I execute again compile phase (mvn clean compile) and it doesn't fail (all SUCCESS)
I execute again package and it fails
It does not fail for a couple of runs and then it fails again on some different execution
I know this behavior is kind of difficult to trace without all project information. But is there any kind of procedure, log, tool that would give more information on debuging this problem so that I can determine if it's a bug or some mis-configuration??
Thanks in advance!!
UPDATE:
I have just executed the same mvn command twice on the sub-module I'm testing Checkstyle (test that forces a rule violation) - mvn checkstyle:check -X
Result was different from each other, the main differences are that the CORRECT EXECUTION (the one that fails the build does not find the files at the first try) and the WRONG EXECUTION (the one that ends in SUCCESS finds the configuration files at the first attempt)
EXEC_1: ...
[DEBUG] The resource 'qa/suppressions.xml' was not found with resourceLoader org.codehaus.plexus.resource.loader.FileResourceLoader.
[DEBUG] The resource 'qa/suppressions.xml' was found as jar:file:/C:/Users/usuario/.m2/repository/com/company/tools/build-tools/0.0.2-SNAPSHOT/build-tools-0.0.2-SNAPSHOT.jar!/qa/suppressions.xml.
[DEBUG] Adding the outputDirectory file:/C:/LAB/PRJ/prj-ejbws/target/classes/ to the Checkstyle class path
[DEBUG] The resource 'qa/checkstyle_N4_JEE.xml' was not found with resourceLoader org.codehaus.plexus.resource.loader.FileResourceLoader.
[DEBUG] The resource 'qa/checkstyle_N4_JEE.xml' was found as jar:file:/C:/Users/usuario/.m2/repository/com/company/tools/build-tools/0.0.2-SNAPSHOT/build-tools-0.0.2-SNAPSHOT.jar!/qa/checkstyle_JEE.xml.
[DEBUG] The resource 'ubic.properties' was found as C:\LAB\PRJ\ubic.properties.
[INFO] Starting audit...
[INFO] --------------------------------------------
[INFO] BUILD FAILURE
[INFO] --------------------------------------------
[INFO] Total time: 1.542s
[INFO] Finished at: Thu Feb 20 16:35:22 CET 2014
[INFO] Final Memory: 8M/20M
[INFO] --------------------------------------------
[ERROR] Failed to execute goal org.apache.maven.plugins:maven-checkstyle-plugin:2.11:check (default-cli) on project GestionDelContacto-opsa-ejbws: Failed during checkstyle execution: There are 2 checkstyle errors.
EXEC_2:...
[DEBUG] The resource 'qa/suppressions.xml' was found as jar:file:/C:/Users/usuario/.m2/repository/com/company/tools/build-tools/0.0.2-SNAPSHOT/build-tools-0.0.2-SNAPSHOT.jar!/qa/suppressions.xml.
[DEBUG] Adding the outputDirectory file:/C:/LAB/PRJ/prj-ejbws/target/classes/ to the Checkstyle class path
[DEBUG] The resource 'qa/checkstyle_N4_JEE.xml' was found as jar:file:/C:/Users/usuario/.m2/repository/com/company/tools/build-tools/0.0.2-SNAPSHOT/build-tools-0.0.2-SNAPSHOT.jar!/qa/checkstyle_JEE.xml.
[DEBUG] The resource 'ubic.properties' was not found with resourceLoader org.codehaus.plexus.resource.loader.ThreadContextClasspathResourceLoader.
[DEBUG] The resource 'ubic.properties' was not found with resourceLoader org.codehaus.plexus.resource.loader.JarResourceLoader.

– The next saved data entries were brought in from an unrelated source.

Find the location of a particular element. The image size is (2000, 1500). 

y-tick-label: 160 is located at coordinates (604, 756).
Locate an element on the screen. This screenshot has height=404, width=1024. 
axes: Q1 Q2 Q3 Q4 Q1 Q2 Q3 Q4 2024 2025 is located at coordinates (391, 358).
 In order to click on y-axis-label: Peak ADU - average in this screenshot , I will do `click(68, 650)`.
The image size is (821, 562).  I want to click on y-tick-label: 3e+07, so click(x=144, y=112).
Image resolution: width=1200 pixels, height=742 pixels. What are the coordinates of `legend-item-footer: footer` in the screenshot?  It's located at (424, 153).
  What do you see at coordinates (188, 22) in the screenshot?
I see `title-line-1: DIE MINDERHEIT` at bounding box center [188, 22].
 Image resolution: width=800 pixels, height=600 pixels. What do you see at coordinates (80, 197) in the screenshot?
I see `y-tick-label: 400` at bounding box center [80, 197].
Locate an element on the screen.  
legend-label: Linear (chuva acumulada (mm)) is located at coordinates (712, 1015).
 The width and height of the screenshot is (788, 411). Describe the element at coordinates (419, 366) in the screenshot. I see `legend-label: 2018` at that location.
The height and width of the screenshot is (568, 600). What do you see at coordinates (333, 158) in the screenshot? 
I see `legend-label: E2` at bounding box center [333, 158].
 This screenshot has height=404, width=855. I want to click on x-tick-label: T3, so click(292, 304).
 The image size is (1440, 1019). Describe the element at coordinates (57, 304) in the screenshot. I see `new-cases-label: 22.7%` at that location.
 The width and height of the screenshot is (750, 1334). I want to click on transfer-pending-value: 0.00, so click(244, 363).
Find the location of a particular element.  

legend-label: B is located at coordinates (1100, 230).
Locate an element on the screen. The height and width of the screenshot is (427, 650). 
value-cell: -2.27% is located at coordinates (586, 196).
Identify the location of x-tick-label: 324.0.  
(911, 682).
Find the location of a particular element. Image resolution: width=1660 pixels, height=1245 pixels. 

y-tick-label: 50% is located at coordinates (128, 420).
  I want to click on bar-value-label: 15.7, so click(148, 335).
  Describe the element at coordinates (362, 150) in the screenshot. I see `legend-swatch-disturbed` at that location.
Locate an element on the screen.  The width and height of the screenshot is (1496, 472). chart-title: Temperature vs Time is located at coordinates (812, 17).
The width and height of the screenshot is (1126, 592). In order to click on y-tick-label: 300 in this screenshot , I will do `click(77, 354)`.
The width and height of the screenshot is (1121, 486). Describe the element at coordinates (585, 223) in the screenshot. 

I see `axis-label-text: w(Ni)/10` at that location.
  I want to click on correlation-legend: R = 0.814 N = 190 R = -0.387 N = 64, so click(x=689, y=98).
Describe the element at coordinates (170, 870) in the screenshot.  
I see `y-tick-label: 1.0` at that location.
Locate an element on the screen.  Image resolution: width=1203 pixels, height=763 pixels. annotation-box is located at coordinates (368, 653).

[DEBUG] The resource 'ubic.properties' was found as C:\LAB\PRJ\ubic.properties.
[INFO] Starting audit...
[INFO] --------------------------------------------
[INFO] BUILD SUCCESS
[INFO] --------------------------------------------
[INFO] Total time: 1.570s
[INFO] Finished at: Thu Feb 20 16:37:05 CET 2014
[INFO] Final Memory: 8M/20M
[INFO] ---------------------------------------------
any clue?
Stop using Maven, run CheckStyle separately. You already have sufficient "clues": sometimes Maven initializes CheckStyle correctly, sometimes not, and depending on unreliable infrastructure is a bad idea.